O livro termina com um longo, belo e duro poema de título "mandala de houdini". Mandala, palava de riqueza expressiva colossal, onde prisão e liberdade conflitam. E de Houdini, o homem que escapa dos grilhões. Entre os versos finais destaco estes:

você a quem dirijo estas palavras que escrevo sem segredo e nenhum delírio
...................................
o "eu", essa celeuma trêmula, essa centelha presa ao medo da morte fincada/ no centro de uma mandala tramada no nada contra a angústia do esquecimento
...................................
"ah se harry houdini voltasse á vida!" e se pudesse aprender com ele... num ato de
máxima coragem livrar-se dos cadeados e das grades... num flash, num splash, no
zastrás ou abracadabra, num golpe de mestre, ah se fosse possível simplesmente,
e para sempre  
                         DESAPARECER  DE  VEZ

Deixo ao leitor conclusões ou interpretações distintas das minhas, mas arrisco dizer que este Poema não é ou não seria ou não pareceria pretender expor um modo tal ou qual de ser e pensar do poeta, mas assim como o primeiro e já citado, seria só a ocupação poética de uma determinada visão de mundo, pessimista talvez e que este Poema não é ou não seria ou não parece pretender expor um certo e íntimo modo, pessoal, de ver a vida humana.

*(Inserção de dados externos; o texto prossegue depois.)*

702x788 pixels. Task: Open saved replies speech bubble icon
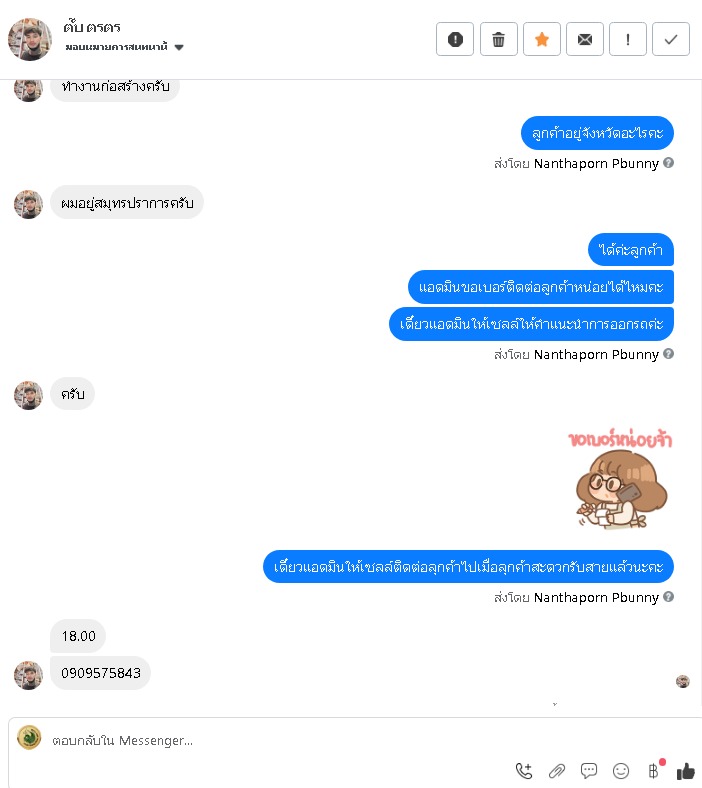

Ouso dizer que poetas de estirpe não apenas se exibem como pessoa, sim que expressam a humanidade, uma personalidade fictícia eventualmente, e embora participando a fundo do que dizem, estão ou estariam, como autores de teatro, dando voz a outros, a todos nós, ou parte de nós. Assim, este "Corpo de festim", que ao leitor desavisado pareceria ser a manifestação de um pessimismo, é de fato a poderosa realização poética não de um tiro de pólvora, de uma execução, ou suicídio, mas um exercício vital, a guerra corporal que é esse viver para a morte de todos nós. O sorridente Houdini da capa não esconde a noção, clara a meu ver, de que como Prometeu, o homem está preso à sua condição de ser vivo que sabe que vai morrer. Mas sorri, quer soltar-se, atreve-se a pensar que vai soltar-se. Como de fato o fez inúmeras vezes.

Ouso até dizer que o "desaparecer de vez" possa ter mais de uma leitura, de morrer a ter alguma outra vida. Porque ao longo de todo o livro a noção de escapismo leva o leitor a pensar que o homem é um animal que espera, tem esperança, quer algo melhor do que isso que está aí. Vai sair dos grilhões, quaisquer, como o Houdini que cada um de nós traz na alma para libertar o corpo acorrentado à mortalidade.




* Nascido em 1930 no Rio de Janeiro, Izacyl Guimarães Ferreira foi adido cultural e diretor de centros culturais para o Itamaraty no Uruguai, na Costa Rica e na Colômbia, entre 1984 e 1999. Antes, de 1953 a 1983 foi publicitário em agências no Brasil e no exterior e na Rede Globo; estreou na poesia em 1950 e desde então vem mantendo produção regular. Em 1980, reuniu no volume Os Fatos Fictícios toda a obra anterior. Depois disso já publicou cerca de uma dezena de livros, entre os quais os citados Memória da Guerra (2002) e Discurso Urbano (2007, com o qual ganhou o prêmio da ABL). Ensaísta e divulgador de poesia, o autor publica com frequência artigos em jornais, revistas e sites especializados.